**Instructions to follow**
For the entries below, print exactly the lines between the line holding "You are a computer-use agent. Screen dimensions: 703x469" and the line holding "Task: Click the Síndrome Gripal value 13.039", inclusive, and nothing else.

**Provided entries**

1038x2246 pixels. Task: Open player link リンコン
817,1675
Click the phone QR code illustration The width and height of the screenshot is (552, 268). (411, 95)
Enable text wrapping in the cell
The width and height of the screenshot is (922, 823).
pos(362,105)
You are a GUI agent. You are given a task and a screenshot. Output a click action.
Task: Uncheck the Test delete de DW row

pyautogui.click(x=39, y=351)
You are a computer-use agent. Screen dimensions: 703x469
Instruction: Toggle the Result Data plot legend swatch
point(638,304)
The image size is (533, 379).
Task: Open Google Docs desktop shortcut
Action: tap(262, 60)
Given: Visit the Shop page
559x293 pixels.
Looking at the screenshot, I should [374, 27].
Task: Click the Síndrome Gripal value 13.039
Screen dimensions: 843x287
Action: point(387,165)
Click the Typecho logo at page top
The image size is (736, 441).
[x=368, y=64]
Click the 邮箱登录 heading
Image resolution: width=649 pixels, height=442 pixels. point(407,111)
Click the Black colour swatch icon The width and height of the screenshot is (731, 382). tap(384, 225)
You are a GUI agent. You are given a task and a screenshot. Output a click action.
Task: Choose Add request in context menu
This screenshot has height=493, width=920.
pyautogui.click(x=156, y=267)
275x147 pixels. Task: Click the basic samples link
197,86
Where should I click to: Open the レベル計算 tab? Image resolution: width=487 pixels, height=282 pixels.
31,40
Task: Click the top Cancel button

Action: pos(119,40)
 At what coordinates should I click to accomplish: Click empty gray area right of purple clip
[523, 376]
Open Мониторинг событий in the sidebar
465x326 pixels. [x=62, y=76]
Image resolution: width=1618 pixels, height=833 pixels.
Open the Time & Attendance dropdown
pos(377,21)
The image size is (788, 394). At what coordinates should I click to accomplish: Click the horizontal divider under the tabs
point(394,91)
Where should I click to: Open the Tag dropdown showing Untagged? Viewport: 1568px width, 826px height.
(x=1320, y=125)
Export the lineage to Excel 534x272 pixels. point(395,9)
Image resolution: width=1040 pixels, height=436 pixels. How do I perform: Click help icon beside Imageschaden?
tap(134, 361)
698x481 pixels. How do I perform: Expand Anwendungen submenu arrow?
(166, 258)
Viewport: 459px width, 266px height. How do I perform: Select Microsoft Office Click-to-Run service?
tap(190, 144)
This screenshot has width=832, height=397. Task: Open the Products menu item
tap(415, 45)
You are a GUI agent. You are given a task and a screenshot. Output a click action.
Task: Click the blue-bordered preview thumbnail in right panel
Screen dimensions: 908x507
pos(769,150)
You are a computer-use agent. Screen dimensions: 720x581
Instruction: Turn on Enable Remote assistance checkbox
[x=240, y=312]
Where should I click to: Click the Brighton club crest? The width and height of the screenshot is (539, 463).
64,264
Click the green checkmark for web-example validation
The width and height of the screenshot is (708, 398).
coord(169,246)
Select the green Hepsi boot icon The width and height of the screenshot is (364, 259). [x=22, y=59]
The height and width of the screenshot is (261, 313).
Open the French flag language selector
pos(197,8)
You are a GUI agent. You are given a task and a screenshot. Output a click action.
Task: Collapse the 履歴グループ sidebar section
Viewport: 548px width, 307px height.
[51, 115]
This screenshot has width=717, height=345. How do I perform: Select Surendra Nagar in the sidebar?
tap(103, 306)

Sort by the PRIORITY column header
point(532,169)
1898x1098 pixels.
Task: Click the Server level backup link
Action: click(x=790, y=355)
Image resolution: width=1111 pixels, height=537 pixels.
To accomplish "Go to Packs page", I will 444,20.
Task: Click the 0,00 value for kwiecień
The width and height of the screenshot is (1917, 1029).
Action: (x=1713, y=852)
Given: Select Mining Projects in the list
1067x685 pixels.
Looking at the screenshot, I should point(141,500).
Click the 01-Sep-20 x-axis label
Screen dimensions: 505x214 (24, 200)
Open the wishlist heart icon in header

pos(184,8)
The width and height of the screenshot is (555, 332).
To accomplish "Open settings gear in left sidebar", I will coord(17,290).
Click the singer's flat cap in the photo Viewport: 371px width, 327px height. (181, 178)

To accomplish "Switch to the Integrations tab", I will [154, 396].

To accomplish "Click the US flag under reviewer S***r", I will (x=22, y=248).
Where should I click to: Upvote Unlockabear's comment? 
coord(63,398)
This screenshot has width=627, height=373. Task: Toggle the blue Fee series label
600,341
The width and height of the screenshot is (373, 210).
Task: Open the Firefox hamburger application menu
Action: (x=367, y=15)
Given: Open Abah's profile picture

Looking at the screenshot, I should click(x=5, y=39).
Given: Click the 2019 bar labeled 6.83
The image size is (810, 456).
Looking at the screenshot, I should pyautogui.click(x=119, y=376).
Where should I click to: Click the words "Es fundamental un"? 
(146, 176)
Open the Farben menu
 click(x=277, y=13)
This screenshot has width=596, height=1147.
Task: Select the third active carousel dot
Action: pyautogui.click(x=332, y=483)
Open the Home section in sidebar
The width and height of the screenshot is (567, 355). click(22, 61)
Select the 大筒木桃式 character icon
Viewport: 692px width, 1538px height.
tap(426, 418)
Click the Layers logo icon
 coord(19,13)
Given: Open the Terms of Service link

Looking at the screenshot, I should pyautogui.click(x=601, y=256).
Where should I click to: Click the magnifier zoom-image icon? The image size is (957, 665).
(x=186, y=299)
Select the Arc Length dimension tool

**Output for this exercise**
You are a computer-use agent. Screen dimensions: 703x469
Instruction: Toggle the Result Data plot legend swatch
point(638,304)
The image size is (533, 379).
Task: Open Google Docs desktop shortcut
Action: tap(262, 60)
Given: Visit the Shop page
559x293 pixels.
Looking at the screenshot, I should [374, 27].
Task: Click the Síndrome Gripal value 13.039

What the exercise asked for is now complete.